Task instructions. Arrange the entries from the first line through the line containing "tap(146, 48)" as a Markdown table with the columns Row and Line, numbering each row and omitting blank lines.

+++ Given data

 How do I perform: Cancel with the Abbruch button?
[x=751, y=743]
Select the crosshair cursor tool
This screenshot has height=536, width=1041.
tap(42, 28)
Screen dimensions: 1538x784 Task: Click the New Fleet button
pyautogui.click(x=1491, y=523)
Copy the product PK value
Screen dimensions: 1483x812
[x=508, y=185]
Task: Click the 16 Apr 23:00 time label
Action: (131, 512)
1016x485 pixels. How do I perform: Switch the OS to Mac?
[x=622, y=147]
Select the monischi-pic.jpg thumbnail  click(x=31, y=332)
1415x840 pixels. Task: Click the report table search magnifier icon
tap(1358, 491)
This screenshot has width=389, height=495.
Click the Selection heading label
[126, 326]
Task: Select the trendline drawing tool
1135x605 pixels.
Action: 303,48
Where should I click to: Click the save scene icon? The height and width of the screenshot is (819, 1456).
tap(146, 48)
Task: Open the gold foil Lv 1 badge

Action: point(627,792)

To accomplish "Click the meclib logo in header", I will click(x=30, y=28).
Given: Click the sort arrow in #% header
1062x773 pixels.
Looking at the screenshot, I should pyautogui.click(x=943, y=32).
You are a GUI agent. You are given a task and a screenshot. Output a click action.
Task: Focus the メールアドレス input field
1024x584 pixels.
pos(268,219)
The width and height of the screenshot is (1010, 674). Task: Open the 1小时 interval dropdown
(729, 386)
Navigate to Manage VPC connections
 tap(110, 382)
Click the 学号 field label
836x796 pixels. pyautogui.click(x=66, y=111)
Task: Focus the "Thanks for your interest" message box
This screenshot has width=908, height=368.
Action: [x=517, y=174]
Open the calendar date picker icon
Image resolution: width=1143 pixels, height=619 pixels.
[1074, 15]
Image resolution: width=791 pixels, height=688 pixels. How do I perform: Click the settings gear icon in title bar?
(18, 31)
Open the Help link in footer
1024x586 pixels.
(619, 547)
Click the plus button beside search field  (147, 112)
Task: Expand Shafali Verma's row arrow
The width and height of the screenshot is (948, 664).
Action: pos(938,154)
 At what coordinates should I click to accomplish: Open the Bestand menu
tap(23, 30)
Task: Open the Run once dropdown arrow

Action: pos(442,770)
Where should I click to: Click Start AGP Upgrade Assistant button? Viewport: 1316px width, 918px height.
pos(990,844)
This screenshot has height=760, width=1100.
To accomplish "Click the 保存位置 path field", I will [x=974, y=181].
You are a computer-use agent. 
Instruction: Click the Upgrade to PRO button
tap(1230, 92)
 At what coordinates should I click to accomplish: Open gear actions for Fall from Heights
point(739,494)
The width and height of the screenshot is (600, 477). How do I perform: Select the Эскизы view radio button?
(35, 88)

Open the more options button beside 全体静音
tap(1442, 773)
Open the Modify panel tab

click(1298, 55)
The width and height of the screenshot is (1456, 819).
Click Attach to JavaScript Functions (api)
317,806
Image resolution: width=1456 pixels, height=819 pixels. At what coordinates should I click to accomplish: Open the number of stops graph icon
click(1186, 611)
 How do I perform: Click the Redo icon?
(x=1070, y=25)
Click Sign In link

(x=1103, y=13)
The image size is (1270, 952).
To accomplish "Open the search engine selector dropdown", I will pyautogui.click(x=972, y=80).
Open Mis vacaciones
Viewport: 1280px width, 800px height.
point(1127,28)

++++++

Response for this exercise.
| Row | Line |
|---|---|
| 1 |  How do I perform: Cancel with the Abbruch button? |
| 2 | [x=751, y=743] |
| 3 | Select the crosshair cursor tool |
| 4 | This screenshot has height=536, width=1041. |
| 5 | tap(42, 28) |
| 6 | Screen dimensions: 1538x784 Task: Click the New Fleet button |
| 7 | pyautogui.click(x=1491, y=523) |
| 8 | Copy the product PK value |
| 9 | Screen dimensions: 1483x812 |
| 10 | [x=508, y=185] |
| 11 | Task: Click the 16 Apr 23:00 time label |
| 12 | Action: (131, 512) |
| 13 | 1016x485 pixels. How do I perform: Switch the OS to Mac? |
| 14 | [x=622, y=147] |
| 15 | Select the monischi-pic.jpg thumbnail  click(x=31, y=332) |
| 16 | 1415x840 pixels. Task: Click the report table search magnifier icon |
| 17 | tap(1358, 491) |
| 18 | This screenshot has width=389, height=495. |
| 19 | Click the Selection heading label |
| 20 | [126, 326] |
| 21 | Task: Select the trendline drawing tool |
| 22 | 1135x605 pixels. |
| 23 | Action: 303,48 |
| 24 | Where should I click to: Click the save scene icon? The height and width of the screenshot is (819, 1456). |
| 25 | tap(146, 48) |